__QUOTED TEXT__
──────────────────────────────

By controlling the take up rate, blow up ratio (using internal air pressure), throughput, and neck height (using outer air volume, temperature or velocity and IBS cone height), it is possible to adjust the amount of orientation imparted to the nanocomposite forming the bubble. Generally, bubbles which are formed at higher rates of speed will exhibit more orientation in the machine direction and, consequently, have higher tensile strength and elastic modulus in the axial or machine direction of the bubble and higher tear ratios (TD/MD tear ratio-transverse direction tear strength divided by the machine direction tear strength). By slightly increasing the internal pressure, it is possible to allow the bubble to expand to a greater diameter and impart higher hoop stresses or greater orientation in the transverse direction or about the circumference of the bubble. However, the amount of orientation which can be imparted to the nanocomposite is strongly correlated to the rheological properties of the nanocomposite melt.

One particularly critical property which is correlated to the rheological characteristics of the nanocomposite melt is film bubble stability. Studies on pilot plant polymers have shown that increasing the rheological breadth (properties such as melt volume flow rate and viscoelastic properties) produces more stable blown film bubbles. As noted earlier, bubble stability is a critical property in the production of blown films as film bubbles that tend to breathe, dance or shake will generally require the processor to slow the production line to address this issue or a loss of acceptable film product due to poor gauge distribution and/or properties could result. While operating the blown film line at slower speeds might correct film bubble stability issues, the slower speeds are detrimental to production efficiency.

As noted above, the bubble is collapsed or flattened to form at least one film sheet 84, FIG. 2. In one embodiment the bubble is collapsed to form two sheets joined at the edges. The collapsing process is performed by use of an “A-frame,” also known as a collapsing frame 80. This frame uses nip rollers, panels, and/or flat sticks to flatten the bubble 72 into a sheet of double-thickness film. In one embodiment, the collapsing frame can be enclosed by a heating oven (not shown) to control the temperature at which the bubble 72 is collapsed. The oven enclosure can optionally extend to and be sealed at or near the top of the bubble to better maintain insulation and temperature control. The heating oven can generally comprise any device that prevents the bubble from cooling below a predetermined temperature, and can include both heated panels and/or insulation alone. The oven comprises a heat source preferably located at or near the top of the collapsing frame 80. The heat generated is then maintained and circulated within the oven by virtue of insulation encompassing the bubble.

The connected sheets 84 can be slit at the edges using slitter 86 and separately wound onto take up rolls 88 or coils. It is possible to have alternative or additional processing steps, not shown, between the nip rollers 82 and the take up roll 88 including heat welding, perforation, corona treatment or the like. In another embodiment, the nipped bubble 84 is cut or slit along one side and opened out into a single biaxially-oriented sheet prior to winding on the take up roll. The sheets of film can also be cut to desired length.

The above described method of forming a biaxially oriented nanocoinposite film can be carried out in a batch or a continuous mode. In one embodiment, the method is carried out as a batch process wherein the component polymer composition, filler and optional additives are supplied to the extruder and the film is isolated until the components are consumed. Alternatively, the method can be carried out as a continuous process wherein the component polymer composition, filler and optional additives are continuously fed to the extruder and the film is continuously isolated.

──────────────────────────────

__STATED PROBLEM A__
List every reference numeral in the blown film passage, along with the part each one labels.

Stored records
──────────────────────────────

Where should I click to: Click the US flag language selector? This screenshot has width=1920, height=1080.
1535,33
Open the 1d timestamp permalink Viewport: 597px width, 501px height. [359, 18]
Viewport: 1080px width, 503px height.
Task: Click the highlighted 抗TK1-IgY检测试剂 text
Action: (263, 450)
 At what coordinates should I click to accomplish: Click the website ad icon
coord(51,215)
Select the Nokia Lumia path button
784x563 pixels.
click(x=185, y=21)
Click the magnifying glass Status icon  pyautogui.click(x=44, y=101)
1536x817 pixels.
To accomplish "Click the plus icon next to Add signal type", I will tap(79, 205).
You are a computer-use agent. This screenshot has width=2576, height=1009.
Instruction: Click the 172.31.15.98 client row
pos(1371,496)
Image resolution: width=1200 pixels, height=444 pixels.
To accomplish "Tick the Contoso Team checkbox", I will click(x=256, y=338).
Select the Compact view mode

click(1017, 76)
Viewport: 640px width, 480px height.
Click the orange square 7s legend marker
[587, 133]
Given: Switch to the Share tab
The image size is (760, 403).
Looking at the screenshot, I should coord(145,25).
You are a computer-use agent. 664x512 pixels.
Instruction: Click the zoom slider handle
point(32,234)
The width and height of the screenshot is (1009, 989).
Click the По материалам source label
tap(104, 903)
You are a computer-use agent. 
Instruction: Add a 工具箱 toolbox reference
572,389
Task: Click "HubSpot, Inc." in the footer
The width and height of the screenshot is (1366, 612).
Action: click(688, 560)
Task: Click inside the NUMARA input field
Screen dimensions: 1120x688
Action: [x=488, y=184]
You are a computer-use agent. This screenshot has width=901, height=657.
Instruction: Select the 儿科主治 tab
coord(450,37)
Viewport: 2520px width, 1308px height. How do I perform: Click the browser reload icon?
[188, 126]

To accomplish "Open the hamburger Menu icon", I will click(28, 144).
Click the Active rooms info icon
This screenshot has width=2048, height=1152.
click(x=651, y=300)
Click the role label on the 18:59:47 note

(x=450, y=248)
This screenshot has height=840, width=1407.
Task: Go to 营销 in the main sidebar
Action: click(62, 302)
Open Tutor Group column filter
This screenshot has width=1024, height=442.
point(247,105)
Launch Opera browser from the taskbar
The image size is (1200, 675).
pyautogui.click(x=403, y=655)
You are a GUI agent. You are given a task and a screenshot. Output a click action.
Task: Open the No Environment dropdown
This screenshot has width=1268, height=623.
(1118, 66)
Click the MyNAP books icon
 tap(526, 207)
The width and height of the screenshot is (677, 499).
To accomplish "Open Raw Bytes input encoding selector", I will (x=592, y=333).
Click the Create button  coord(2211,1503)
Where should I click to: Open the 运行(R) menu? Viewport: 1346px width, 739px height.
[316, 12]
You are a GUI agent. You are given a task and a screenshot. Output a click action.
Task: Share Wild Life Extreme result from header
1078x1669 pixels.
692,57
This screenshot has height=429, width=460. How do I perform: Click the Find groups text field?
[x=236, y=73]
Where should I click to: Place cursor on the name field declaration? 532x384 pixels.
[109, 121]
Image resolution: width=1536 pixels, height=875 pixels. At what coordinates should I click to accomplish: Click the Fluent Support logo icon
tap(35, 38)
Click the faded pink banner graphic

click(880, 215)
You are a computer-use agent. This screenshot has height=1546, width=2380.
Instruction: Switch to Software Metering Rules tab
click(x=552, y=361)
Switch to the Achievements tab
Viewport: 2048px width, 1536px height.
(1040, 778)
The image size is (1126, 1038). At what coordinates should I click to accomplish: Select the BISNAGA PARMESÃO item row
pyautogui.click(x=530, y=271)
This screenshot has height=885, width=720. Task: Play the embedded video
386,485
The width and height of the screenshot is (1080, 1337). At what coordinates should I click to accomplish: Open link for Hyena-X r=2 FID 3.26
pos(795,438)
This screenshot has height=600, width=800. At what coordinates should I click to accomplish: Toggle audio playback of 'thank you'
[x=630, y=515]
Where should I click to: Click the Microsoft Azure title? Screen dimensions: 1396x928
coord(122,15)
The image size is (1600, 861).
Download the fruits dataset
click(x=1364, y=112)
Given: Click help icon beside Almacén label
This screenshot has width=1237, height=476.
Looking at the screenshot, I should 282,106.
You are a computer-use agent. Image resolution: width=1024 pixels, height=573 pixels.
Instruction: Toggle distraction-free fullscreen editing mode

──────────────────────────────

__STATED PROBLEM B__
Print the entries from the line with "This screenshot has height=885, width=720." to the line with "Looking at the screenshot, I should 282,106.".

__CORRECT RESPONSE A__
72: bubble
80: collapsing frame
82: nip rollers
84: film sheet (also the connected sheets and the nipped bubble)
86: slitter
88: take up rolls

__CORRECT RESPONSE B__
This screenshot has height=885, width=720. Task: Play the embedded video
386,485
The width and height of the screenshot is (1080, 1337). At what coordinates should I click to accomplish: Open link for Hyena-X r=2 FID 3.26
pos(795,438)
This screenshot has height=600, width=800. At what coordinates should I click to accomplish: Toggle audio playback of 'thank you'
[x=630, y=515]
Where should I click to: Click the Microsoft Azure title? Screen dimensions: 1396x928
coord(122,15)
The image size is (1600, 861).
Download the fruits dataset
click(x=1364, y=112)
Given: Click help icon beside Almacén label
This screenshot has width=1237, height=476.
Looking at the screenshot, I should 282,106.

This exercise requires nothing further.